Martina Hingis defeated Lindsay Davenport, 6-4, 6-3, and Anke Huber upset Iva Majoli, 6-3, 6-4, in the semifinals of the Master of Champions tournament at Frankfurt, Germany. Hingis, ranked No. 1 in the world, is unbeaten in this round-robin tournament.

A referee at a high-school football playoff game in Parrish, Ala., was punched and pulled to the ground as a mob of Parrish High fans surrounded him after their team lost, in part because a last-minute drive came up short on a first-down measurement.

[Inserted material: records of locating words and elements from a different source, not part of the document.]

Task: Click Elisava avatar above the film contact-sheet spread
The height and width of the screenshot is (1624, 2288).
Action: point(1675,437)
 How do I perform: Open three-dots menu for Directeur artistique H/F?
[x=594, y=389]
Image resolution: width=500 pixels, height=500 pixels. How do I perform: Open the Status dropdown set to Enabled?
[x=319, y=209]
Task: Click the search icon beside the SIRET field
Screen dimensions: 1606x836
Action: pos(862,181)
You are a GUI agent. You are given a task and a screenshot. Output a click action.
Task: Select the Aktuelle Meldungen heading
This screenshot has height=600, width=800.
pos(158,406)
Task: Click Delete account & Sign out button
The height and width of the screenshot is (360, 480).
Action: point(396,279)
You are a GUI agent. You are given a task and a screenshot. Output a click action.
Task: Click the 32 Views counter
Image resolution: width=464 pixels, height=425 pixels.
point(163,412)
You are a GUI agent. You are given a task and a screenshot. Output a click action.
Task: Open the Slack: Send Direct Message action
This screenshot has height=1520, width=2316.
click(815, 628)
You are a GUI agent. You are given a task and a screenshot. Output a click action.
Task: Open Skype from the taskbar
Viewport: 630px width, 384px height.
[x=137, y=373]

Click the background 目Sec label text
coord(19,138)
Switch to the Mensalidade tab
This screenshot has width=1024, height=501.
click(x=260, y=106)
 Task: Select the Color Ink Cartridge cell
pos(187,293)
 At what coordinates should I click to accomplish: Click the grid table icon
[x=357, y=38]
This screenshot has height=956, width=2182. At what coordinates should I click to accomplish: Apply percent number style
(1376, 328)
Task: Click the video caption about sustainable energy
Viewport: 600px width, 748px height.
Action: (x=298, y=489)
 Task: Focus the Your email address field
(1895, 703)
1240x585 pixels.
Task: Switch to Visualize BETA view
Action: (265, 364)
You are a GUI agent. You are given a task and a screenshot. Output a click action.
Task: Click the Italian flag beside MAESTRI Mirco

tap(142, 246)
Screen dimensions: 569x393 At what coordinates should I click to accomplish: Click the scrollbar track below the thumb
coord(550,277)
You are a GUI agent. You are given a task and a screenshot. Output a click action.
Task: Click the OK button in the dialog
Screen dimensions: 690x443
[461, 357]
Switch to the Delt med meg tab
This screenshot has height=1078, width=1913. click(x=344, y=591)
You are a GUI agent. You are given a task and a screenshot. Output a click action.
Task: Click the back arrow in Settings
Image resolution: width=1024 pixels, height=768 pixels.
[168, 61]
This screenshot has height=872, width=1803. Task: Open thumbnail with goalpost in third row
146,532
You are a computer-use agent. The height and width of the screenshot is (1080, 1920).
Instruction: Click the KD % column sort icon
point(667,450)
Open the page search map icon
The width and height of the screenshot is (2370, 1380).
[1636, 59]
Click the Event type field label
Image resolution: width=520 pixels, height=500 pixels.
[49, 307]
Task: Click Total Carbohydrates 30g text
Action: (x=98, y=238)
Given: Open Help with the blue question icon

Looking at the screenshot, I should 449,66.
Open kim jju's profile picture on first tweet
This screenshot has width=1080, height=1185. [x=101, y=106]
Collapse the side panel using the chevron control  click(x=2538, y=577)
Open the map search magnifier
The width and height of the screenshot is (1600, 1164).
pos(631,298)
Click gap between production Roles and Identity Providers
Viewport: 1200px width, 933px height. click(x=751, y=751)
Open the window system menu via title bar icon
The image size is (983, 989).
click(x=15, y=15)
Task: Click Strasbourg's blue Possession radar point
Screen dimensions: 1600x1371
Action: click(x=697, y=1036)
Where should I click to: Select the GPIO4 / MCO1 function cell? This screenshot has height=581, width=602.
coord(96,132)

Diana Munz, a high school sophomore from the Cleveland suburb of Chagrin Falls, Ohio, upset Olympic gold medalist Brooke Bennett in the 800-meter freestyle final at the U.S. Open Swimming Championships in Indianapolis. Munz, 15, won in 8 minutes, 36.23 seconds, 0.65 seconds ahead of Bennett.

Katie Smith scored 28 points, including nine in overtime, as the Columbus Quest defeated the Atlanta Glory, 87-79, in an American Basketball League game in front of 3,829 at Columbus, Ohio.

Michael Williams gained 128 yards in 33 carries as Long Beach defeated Hancock, 13-7, in the Simple Green Orange County Bowl football game at Orange Coast College in Costa Mesa.